Calling for more interventions that address intersectional stigma
Carmen Logie, of the University of Toronto, reviewed the impact that different types of stigma have had on communities affected by HIV. Explaining that stigma and discrimination can be found in community norms, religions, institutional practices, and policies, Logie argued that, while research teams have done a good job of conceptualizing and measuring stigma, there has been less success in developing interventions to reduce stigma.
Studies have shown that HIV stigma, and stigma related to racism, sexism, and homophobia, have negative impacts on health. Logie explained that women living with HIV experience an intersection of stigma around sex work, racism, homophobia, transphobia, sexism and gender discrimination, and HIV at the micro (intra/interpersonal), meso (community), and macro (structural/institutional) levels.
Research from the Canadian HIV Women’s Sexual and Reproductive Health Cohort Study (CHIWOS) has shown that sexual minority women living with HIV experience greater stigma. Logie noted that gender-based violence and housing insecurity are also associated with HIV stigma, sexism, and racism, highlighting the need for intersectional approaches.
Emphasizing the need for interventions that work across multiple levels and address multiple underlying factors, Logie argued that there is especially a need for more stigma interventions that focus on community level attitudes and intersecting forms of stigma – including information-based approaches, skills-building, support groups, and contact and storytelling interventions, as well as structural approaches that address laws and policies.
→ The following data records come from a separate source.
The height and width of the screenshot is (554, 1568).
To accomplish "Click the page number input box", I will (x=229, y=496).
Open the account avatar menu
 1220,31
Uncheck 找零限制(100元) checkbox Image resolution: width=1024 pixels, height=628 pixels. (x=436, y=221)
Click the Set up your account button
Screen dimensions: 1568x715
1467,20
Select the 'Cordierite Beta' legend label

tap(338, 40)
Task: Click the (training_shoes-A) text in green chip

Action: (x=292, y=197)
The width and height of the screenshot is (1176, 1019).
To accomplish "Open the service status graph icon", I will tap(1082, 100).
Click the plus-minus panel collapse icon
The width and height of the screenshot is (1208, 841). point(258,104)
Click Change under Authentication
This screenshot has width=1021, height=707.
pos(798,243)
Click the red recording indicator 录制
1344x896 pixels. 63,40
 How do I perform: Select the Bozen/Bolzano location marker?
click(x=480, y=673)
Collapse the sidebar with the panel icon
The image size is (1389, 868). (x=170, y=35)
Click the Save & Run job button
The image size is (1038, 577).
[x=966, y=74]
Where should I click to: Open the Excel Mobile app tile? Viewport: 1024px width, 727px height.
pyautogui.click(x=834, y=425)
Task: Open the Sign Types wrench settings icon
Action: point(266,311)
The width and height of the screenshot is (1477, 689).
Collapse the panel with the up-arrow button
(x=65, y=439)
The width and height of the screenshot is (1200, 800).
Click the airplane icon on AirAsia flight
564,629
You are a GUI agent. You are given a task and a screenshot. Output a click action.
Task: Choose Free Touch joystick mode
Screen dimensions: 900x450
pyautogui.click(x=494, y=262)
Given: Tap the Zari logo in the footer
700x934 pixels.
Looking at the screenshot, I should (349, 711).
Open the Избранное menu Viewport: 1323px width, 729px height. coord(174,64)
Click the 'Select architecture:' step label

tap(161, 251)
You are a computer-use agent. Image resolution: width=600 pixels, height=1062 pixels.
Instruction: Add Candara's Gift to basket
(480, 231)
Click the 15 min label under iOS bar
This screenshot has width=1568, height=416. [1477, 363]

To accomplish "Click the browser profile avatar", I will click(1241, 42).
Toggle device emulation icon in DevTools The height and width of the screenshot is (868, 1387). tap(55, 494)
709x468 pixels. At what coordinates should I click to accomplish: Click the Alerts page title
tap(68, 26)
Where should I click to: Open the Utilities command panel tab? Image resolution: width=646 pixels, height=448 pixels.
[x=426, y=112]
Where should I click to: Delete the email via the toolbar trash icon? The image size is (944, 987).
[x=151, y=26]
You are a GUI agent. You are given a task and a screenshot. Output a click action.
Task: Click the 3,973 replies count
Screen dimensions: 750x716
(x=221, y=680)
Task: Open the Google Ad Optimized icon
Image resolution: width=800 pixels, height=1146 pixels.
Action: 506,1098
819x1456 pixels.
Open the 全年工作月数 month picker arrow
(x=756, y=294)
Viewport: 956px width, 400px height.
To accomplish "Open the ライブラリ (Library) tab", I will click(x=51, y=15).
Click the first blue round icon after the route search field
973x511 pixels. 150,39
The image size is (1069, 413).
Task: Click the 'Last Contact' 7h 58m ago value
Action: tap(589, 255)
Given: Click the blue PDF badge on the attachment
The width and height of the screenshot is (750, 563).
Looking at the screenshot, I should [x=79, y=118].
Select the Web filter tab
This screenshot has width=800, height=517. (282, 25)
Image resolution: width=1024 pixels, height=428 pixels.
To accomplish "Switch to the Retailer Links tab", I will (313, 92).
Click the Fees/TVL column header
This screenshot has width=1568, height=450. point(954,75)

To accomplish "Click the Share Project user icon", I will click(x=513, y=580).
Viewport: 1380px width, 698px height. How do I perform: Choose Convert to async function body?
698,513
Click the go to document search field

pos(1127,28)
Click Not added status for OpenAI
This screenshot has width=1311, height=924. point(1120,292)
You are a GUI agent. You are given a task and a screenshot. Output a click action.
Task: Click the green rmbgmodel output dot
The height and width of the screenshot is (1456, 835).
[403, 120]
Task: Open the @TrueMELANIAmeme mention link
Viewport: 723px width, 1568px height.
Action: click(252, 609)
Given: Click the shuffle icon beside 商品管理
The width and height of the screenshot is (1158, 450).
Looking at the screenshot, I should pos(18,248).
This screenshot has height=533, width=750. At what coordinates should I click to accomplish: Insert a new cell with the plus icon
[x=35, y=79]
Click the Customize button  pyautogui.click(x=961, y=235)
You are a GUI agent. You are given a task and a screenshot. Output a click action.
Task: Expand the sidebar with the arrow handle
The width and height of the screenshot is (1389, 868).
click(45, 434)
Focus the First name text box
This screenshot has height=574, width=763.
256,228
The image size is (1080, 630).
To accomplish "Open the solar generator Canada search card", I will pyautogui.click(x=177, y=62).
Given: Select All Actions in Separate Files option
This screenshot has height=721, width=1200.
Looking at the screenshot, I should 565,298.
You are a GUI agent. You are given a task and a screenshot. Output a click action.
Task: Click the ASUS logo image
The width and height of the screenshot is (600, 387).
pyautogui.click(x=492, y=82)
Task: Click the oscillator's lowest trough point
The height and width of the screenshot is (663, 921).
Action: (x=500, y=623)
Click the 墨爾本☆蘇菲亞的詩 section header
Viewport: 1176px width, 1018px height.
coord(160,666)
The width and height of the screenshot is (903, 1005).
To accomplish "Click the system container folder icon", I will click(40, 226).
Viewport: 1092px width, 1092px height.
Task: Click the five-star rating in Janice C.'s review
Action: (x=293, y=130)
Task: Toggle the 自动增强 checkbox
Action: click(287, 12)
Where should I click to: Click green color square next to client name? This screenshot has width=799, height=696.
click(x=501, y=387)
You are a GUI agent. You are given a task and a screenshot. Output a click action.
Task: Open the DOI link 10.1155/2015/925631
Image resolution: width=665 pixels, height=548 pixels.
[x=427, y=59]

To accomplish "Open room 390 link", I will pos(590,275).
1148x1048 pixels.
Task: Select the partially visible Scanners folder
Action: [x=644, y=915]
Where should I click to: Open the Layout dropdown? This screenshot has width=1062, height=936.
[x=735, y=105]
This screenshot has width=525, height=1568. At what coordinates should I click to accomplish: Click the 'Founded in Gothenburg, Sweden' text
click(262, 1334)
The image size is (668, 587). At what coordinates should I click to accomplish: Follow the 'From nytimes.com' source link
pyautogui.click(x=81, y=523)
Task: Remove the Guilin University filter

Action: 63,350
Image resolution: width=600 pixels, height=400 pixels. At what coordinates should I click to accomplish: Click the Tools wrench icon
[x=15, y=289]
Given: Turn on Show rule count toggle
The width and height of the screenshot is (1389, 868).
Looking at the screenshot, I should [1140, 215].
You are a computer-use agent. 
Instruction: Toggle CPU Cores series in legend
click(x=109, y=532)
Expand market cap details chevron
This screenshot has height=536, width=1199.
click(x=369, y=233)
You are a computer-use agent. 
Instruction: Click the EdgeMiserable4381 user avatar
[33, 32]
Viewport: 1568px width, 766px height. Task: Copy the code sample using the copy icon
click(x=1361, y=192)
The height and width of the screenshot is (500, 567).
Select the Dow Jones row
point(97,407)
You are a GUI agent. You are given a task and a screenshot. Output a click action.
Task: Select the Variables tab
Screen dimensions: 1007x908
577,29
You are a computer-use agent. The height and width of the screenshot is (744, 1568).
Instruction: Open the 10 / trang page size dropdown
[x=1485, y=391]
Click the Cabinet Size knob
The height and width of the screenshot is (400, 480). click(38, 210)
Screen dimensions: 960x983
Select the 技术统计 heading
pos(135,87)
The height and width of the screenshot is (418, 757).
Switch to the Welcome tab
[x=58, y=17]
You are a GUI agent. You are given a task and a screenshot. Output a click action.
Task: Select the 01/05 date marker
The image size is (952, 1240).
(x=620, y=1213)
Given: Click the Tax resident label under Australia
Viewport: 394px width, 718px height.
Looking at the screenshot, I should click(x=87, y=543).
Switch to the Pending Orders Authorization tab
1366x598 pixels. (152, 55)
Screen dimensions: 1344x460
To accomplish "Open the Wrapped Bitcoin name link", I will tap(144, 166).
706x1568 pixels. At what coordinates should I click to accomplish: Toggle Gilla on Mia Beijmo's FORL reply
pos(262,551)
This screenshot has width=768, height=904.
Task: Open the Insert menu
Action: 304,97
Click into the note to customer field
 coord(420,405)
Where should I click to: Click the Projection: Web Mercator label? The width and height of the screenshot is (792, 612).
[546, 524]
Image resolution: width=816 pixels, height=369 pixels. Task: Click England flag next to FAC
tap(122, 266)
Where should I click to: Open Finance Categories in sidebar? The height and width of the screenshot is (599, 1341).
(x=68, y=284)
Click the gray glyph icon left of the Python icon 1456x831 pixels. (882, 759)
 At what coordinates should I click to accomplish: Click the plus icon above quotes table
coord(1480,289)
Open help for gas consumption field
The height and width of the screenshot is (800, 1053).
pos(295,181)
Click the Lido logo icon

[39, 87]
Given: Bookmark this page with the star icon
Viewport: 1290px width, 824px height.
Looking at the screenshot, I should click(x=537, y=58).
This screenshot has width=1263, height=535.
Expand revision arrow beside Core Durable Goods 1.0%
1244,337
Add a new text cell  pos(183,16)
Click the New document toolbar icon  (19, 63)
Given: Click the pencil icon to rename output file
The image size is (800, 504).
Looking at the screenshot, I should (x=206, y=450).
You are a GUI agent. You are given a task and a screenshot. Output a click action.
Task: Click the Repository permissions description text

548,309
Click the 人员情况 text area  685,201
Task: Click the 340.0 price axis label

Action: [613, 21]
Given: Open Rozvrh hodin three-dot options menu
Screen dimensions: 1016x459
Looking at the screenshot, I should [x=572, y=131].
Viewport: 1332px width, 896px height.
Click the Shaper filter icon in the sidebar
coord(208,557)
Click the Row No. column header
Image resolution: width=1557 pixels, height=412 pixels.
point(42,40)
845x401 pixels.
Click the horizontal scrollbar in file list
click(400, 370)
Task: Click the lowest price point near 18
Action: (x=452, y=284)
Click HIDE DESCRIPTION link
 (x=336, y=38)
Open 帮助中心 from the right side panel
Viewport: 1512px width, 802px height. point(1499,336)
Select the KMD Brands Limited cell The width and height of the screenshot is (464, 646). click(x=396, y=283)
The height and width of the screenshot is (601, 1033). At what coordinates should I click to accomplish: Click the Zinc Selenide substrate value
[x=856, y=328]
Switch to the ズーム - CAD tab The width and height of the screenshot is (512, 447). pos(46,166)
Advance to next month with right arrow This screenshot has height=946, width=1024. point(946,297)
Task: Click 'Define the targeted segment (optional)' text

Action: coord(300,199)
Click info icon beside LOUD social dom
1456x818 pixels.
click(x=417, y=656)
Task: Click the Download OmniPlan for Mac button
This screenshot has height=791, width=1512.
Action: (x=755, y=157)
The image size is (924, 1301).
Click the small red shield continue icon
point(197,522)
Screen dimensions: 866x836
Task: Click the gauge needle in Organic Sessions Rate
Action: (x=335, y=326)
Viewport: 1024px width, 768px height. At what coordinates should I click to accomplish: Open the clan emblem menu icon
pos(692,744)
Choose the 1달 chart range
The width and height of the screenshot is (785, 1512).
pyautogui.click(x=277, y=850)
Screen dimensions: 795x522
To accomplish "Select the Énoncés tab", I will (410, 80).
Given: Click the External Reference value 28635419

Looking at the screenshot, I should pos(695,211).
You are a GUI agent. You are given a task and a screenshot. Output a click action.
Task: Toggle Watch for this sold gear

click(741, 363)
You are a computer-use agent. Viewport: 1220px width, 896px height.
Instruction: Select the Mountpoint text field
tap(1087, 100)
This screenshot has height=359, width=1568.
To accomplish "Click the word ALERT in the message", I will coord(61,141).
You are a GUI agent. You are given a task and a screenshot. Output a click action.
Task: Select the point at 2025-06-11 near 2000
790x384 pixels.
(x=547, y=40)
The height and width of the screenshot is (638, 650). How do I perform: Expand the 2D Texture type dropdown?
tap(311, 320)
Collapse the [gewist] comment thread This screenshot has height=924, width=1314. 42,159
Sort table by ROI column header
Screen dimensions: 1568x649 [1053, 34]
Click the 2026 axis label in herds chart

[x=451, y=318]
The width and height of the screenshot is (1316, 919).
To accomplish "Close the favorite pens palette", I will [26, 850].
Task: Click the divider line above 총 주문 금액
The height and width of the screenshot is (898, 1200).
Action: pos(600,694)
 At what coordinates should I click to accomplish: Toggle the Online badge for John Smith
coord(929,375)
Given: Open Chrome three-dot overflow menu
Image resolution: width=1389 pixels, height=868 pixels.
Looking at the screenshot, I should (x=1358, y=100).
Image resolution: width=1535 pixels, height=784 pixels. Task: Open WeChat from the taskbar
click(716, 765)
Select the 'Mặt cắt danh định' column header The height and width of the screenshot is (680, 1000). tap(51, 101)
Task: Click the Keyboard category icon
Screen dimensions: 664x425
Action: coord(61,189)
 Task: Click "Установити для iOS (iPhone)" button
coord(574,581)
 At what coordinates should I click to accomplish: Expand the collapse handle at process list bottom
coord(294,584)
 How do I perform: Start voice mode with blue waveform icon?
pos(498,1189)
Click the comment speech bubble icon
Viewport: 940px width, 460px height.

Logie praised art space initiatives from the W4 Project, and body-mapping workshops as promising avenues. She also revealed that she plans to launch a digital storytelling lab in 2017.
In discussing the results from the REACH-funded Trans Priorities Project, Zack Marshall and Yasmeen Persad explained that trans women participating in their study had identified stigma as a high priority. Study participants, many of whom were or had been engaged in sex work, described compounding, intersectional stigma that came from being transgender, racialized, and HIV-positive. Some participants explained that disclosing their HIV status to other sex workers would have interfered with their ability to find clients, and others highlighted the stigma they perceived in health care settings.